(Extracted records)
=== Section Start ===

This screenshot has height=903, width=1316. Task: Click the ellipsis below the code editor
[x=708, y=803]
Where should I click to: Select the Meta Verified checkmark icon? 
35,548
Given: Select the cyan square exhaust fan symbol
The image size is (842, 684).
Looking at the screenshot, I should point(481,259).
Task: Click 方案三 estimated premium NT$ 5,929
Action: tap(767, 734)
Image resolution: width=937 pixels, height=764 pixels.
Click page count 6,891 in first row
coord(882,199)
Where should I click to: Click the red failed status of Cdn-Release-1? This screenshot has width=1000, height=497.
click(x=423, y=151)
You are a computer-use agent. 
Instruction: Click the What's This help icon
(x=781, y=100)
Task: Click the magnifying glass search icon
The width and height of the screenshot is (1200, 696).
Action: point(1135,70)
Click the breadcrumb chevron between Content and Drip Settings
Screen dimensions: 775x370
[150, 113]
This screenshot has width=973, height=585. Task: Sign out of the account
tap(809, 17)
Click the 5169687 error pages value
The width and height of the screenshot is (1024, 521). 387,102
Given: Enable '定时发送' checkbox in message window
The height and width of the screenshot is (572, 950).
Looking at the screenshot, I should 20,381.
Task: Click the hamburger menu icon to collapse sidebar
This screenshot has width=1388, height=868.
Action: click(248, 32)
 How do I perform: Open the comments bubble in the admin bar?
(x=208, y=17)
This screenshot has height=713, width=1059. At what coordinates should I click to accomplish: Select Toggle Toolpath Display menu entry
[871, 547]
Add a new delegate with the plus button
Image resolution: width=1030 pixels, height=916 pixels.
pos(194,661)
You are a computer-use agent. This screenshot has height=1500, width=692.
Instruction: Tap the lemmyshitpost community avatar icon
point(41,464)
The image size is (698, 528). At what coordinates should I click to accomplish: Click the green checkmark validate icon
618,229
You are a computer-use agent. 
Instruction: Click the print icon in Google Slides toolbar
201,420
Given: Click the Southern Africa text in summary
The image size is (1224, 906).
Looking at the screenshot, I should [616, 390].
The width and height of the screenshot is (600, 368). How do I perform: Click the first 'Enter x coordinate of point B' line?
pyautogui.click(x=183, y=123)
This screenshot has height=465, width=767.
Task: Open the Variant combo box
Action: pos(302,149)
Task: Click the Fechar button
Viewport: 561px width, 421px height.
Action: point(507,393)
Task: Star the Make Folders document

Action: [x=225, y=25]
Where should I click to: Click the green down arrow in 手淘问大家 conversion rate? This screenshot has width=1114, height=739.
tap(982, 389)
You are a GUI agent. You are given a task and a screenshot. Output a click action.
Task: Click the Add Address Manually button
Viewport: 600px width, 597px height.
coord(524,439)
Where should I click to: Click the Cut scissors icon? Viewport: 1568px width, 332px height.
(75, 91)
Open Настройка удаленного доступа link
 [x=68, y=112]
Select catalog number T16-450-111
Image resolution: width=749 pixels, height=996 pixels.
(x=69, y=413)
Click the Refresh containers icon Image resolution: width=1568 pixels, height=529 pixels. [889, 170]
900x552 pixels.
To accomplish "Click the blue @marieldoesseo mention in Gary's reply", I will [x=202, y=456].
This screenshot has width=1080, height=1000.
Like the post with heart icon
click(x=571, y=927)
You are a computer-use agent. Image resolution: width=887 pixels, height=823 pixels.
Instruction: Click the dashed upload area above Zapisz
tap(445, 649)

=== Section End ===

Please give back, exactly as it stands above, the stretch from the line with "How do I perform: Open" through the line with "You are a GUI", and no line outside it.

Answer to this exercise:
 How do I perform: Open the comments bubble in the admin bar?
(x=208, y=17)
This screenshot has height=713, width=1059. At what coordinates should I click to accomplish: Select Toggle Toolpath Display menu entry
[871, 547]
Add a new delegate with the plus button
Image resolution: width=1030 pixels, height=916 pixels.
pos(194,661)
You are a computer-use agent. This screenshot has height=1500, width=692.
Instruction: Tap the lemmyshitpost community avatar icon
point(41,464)
The image size is (698, 528). At what coordinates should I click to accomplish: Click the green checkmark validate icon
618,229
You are a computer-use agent. 
Instruction: Click the print icon in Google Slides toolbar
201,420
Given: Click the Southern Africa text in summary
The image size is (1224, 906).
Looking at the screenshot, I should [616, 390].
The width and height of the screenshot is (600, 368). How do I perform: Click the first 'Enter x coordinate of point B' line?
pyautogui.click(x=183, y=123)
This screenshot has height=465, width=767.
Task: Open the Variant combo box
Action: pos(302,149)
Task: Click the Fechar button
Viewport: 561px width, 421px height.
Action: point(507,393)
Task: Star the Make Folders document

Action: [x=225, y=25]
Where should I click to: Click the green down arrow in 手淘问大家 conversion rate? This screenshot has width=1114, height=739.
tap(982, 389)
You are a GUI agent. You are given a task and a screenshot. Output a click action.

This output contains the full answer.